### Task
With pictures excluded, output exactly the lines that run from the first line of the data below through the line containing "Commentaire (227, 1709)".

Stored dataset items:
:::

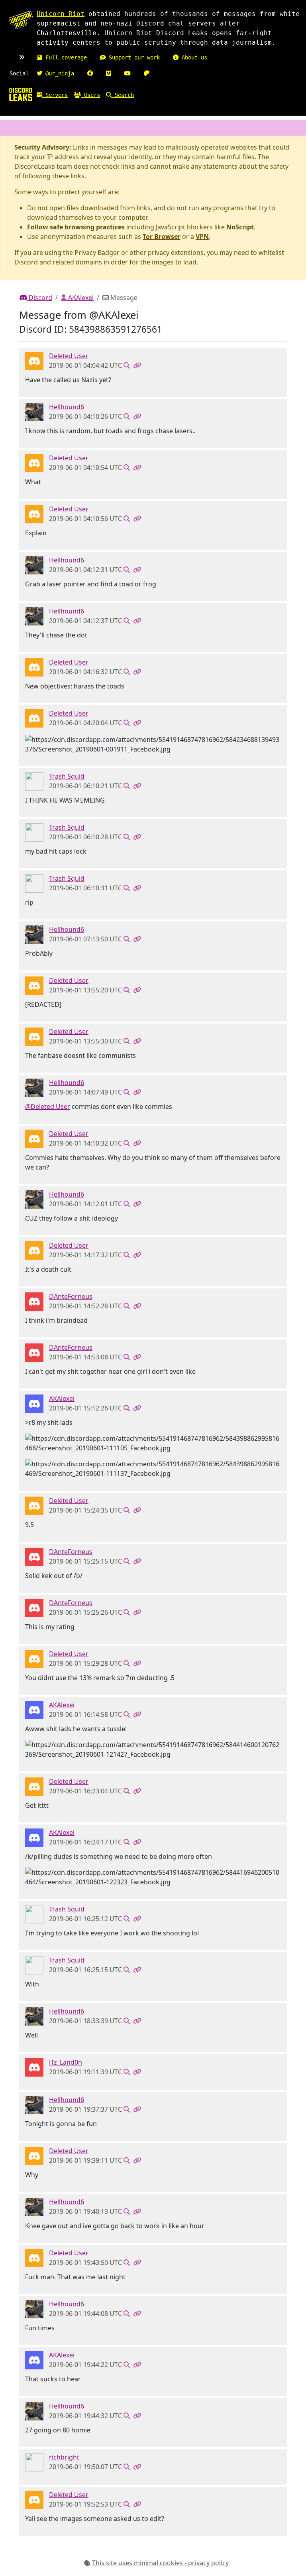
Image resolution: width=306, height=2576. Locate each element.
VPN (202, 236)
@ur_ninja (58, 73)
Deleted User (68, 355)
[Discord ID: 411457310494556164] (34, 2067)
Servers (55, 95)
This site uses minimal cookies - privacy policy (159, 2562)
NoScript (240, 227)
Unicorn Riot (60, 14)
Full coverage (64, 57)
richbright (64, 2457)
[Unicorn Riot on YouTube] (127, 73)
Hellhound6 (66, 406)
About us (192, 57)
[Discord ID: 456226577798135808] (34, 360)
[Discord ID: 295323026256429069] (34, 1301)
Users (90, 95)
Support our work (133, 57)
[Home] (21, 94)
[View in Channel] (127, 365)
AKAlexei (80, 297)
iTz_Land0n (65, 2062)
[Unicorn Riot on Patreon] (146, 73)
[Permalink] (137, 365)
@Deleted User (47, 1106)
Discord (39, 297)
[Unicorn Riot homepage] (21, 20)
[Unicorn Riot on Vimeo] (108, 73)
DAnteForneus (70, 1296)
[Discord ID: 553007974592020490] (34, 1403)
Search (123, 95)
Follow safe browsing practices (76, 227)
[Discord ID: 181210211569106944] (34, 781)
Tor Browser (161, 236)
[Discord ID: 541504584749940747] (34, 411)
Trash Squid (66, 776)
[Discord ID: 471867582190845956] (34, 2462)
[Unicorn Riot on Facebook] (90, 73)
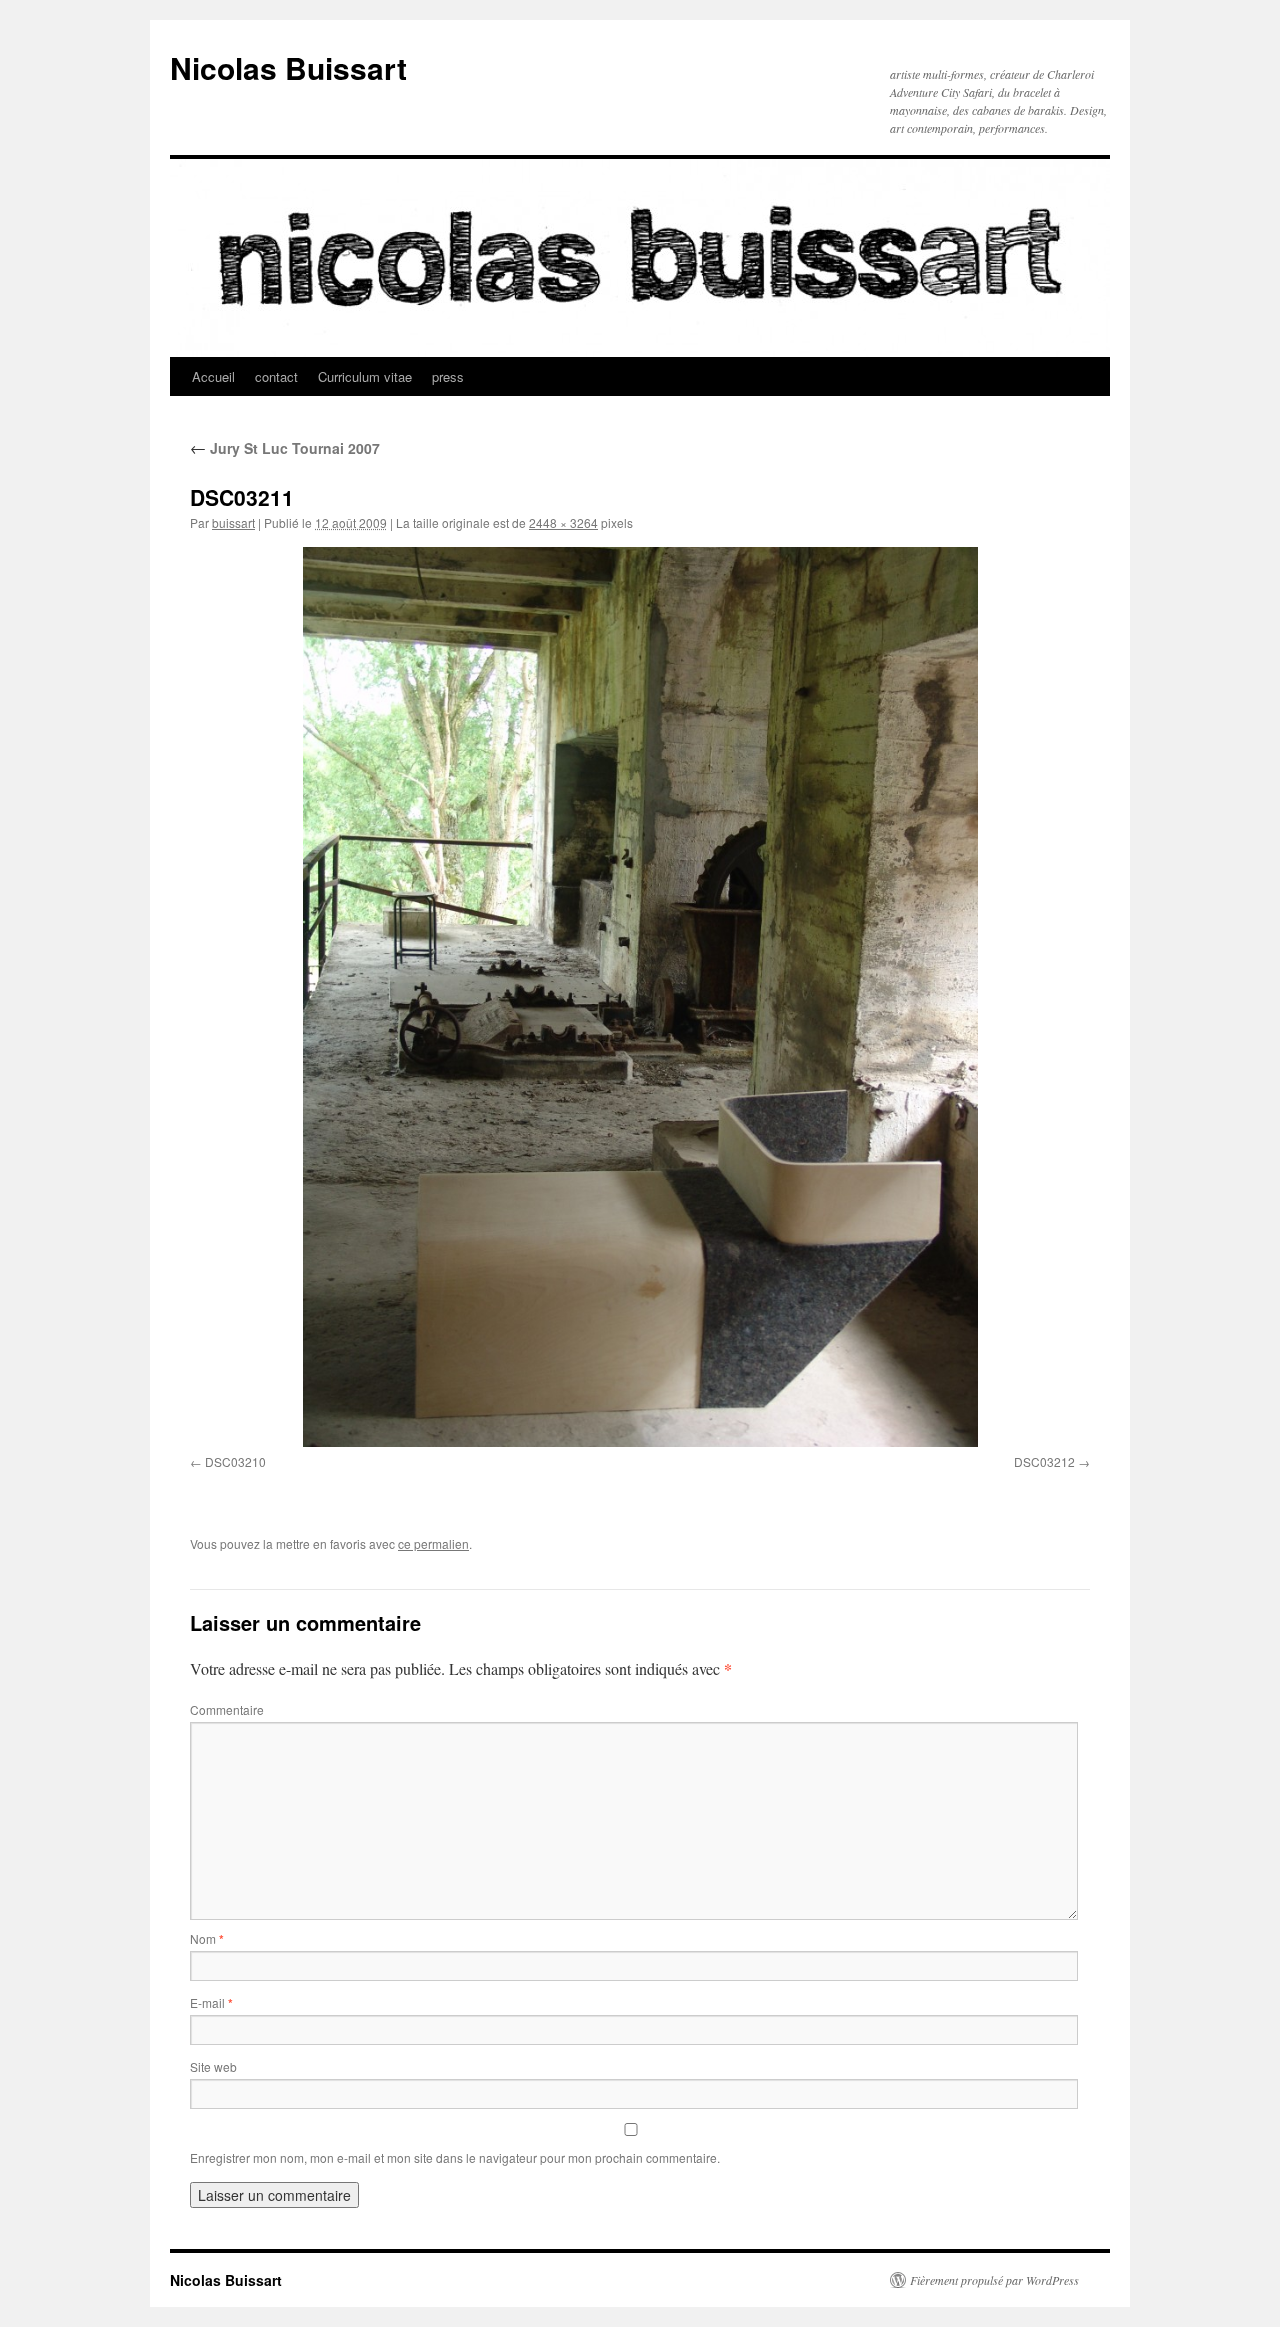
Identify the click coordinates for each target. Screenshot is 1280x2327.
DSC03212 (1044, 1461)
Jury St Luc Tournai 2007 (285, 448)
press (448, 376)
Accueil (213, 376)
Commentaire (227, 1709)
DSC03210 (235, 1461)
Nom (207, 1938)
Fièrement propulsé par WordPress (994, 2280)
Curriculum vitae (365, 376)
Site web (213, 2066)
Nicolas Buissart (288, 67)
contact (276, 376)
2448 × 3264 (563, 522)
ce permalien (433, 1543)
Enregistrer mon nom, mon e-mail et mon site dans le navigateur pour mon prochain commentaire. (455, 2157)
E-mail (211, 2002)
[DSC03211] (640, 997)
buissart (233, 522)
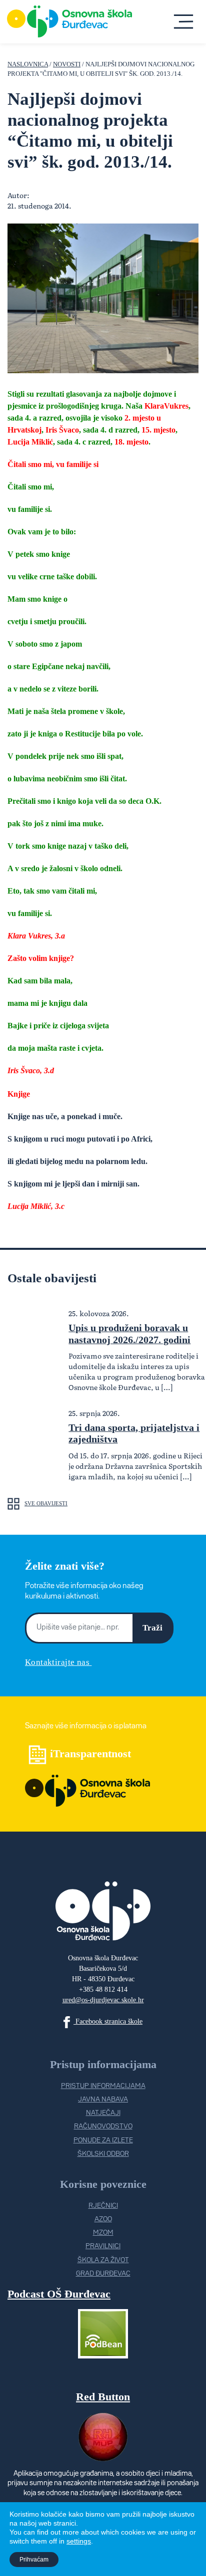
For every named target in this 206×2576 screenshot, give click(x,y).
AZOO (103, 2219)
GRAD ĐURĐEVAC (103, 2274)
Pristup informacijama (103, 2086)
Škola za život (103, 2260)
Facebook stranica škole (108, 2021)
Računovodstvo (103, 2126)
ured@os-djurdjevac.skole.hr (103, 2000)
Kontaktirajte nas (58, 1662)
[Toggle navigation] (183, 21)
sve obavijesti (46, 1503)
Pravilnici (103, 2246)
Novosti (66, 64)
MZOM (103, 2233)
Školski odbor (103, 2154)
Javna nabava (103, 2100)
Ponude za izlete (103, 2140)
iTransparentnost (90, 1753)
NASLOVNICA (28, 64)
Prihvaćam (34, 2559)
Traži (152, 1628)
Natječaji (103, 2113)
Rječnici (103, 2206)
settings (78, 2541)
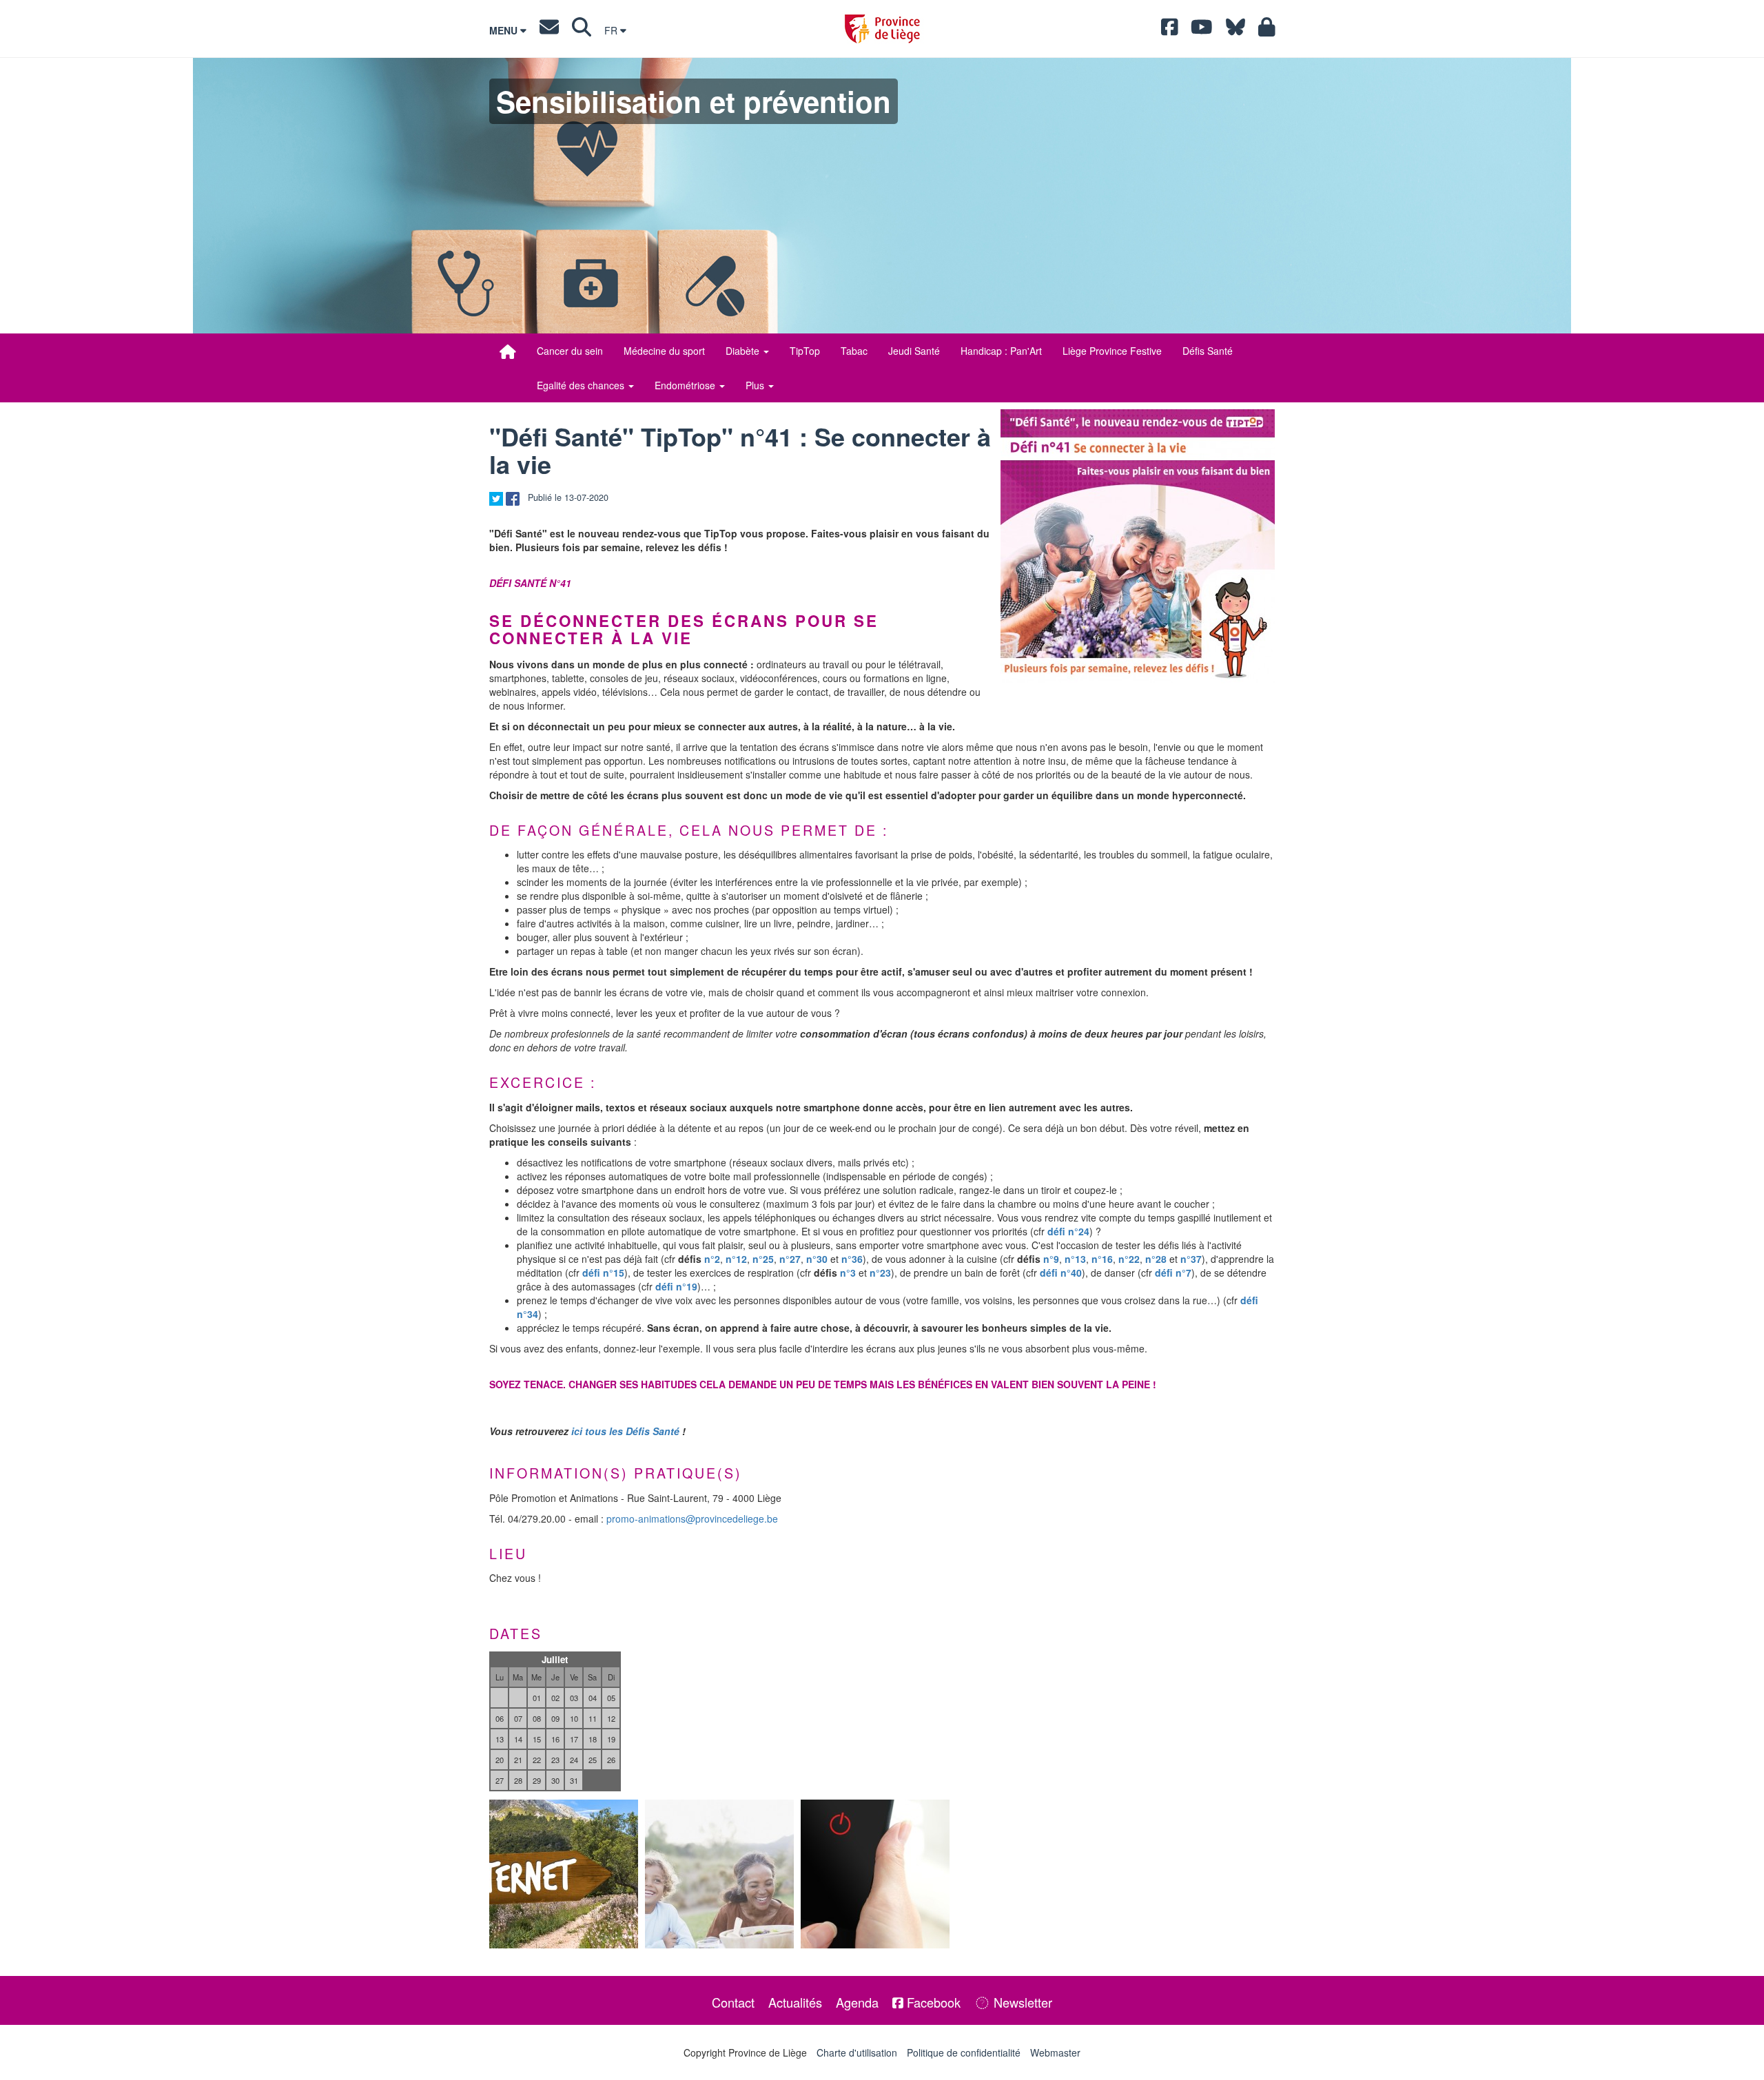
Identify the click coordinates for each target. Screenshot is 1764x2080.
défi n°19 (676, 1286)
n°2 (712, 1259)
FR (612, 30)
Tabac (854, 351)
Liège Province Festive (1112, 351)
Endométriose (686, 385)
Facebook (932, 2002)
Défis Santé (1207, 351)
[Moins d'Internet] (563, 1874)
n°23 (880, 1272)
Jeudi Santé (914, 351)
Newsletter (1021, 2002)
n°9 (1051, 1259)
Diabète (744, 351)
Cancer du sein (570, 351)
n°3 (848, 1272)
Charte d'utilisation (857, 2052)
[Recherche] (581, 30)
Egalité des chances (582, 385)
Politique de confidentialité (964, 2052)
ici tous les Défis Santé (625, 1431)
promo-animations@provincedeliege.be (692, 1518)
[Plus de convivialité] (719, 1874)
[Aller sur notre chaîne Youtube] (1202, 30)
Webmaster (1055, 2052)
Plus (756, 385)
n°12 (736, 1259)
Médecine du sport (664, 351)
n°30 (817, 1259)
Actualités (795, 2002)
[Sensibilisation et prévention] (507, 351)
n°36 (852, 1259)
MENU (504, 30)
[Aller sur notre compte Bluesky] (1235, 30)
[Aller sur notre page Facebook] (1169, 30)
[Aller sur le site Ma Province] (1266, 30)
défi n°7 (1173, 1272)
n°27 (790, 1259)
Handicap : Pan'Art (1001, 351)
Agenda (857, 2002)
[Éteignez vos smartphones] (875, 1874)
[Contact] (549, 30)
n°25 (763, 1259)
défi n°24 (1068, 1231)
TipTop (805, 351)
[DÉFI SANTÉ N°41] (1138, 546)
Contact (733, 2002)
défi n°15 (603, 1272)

:::

### Exercise answer
Image resolution: width=306, height=2576. Locate each element.
VPN (202, 236)
@ur_ninja (58, 73)
Deleted User (68, 355)
[Discord ID: 411457310494556164] (34, 2067)
Servers (55, 95)
This site uses minimal cookies - privacy policy (159, 2562)
NoScript (240, 227)
Unicorn Riot (60, 14)
Full coverage (64, 57)
richbright (64, 2457)
[Unicorn Riot on YouTube] (127, 73)
Hellhound6 (66, 406)
About us (192, 57)
[Discord ID: 456226577798135808] (34, 360)
[Discord ID: 295323026256429069] (34, 1301)
Users (90, 95)
Support our work (133, 57)
[Home] (21, 94)
[View in Channel] (127, 365)
AKAlexei (80, 297)
iTz_Land0n (65, 2062)
[Unicorn Riot on Patreon] (146, 73)
[Permalink] (137, 365)
@Deleted User (47, 1106)
Discord (39, 297)
[Unicorn Riot homepage] (21, 20)
[Unicorn Riot on Vimeo] (108, 73)
DAnteForneus (70, 1296)
[Discord ID: 553007974592020490] (34, 1403)
Search (123, 95)
Follow safe browsing practices (76, 227)
[Discord ID: 181210211569106944] (34, 781)
Tor Browser (161, 236)
[Discord ID: 541504584749940747] (34, 411)
Trash Squid (66, 776)
[Discord ID: 471867582190845956] (34, 2462)
[Unicorn Riot on Facebook] (90, 73)
Identify the click coordinates for each target. Screenshot is 1280x2327.
DSC03212 (1044, 1461)
Jury St Luc Tournai 2007 (285, 448)
press (448, 376)
Accueil (213, 376)
Commentaire (227, 1709)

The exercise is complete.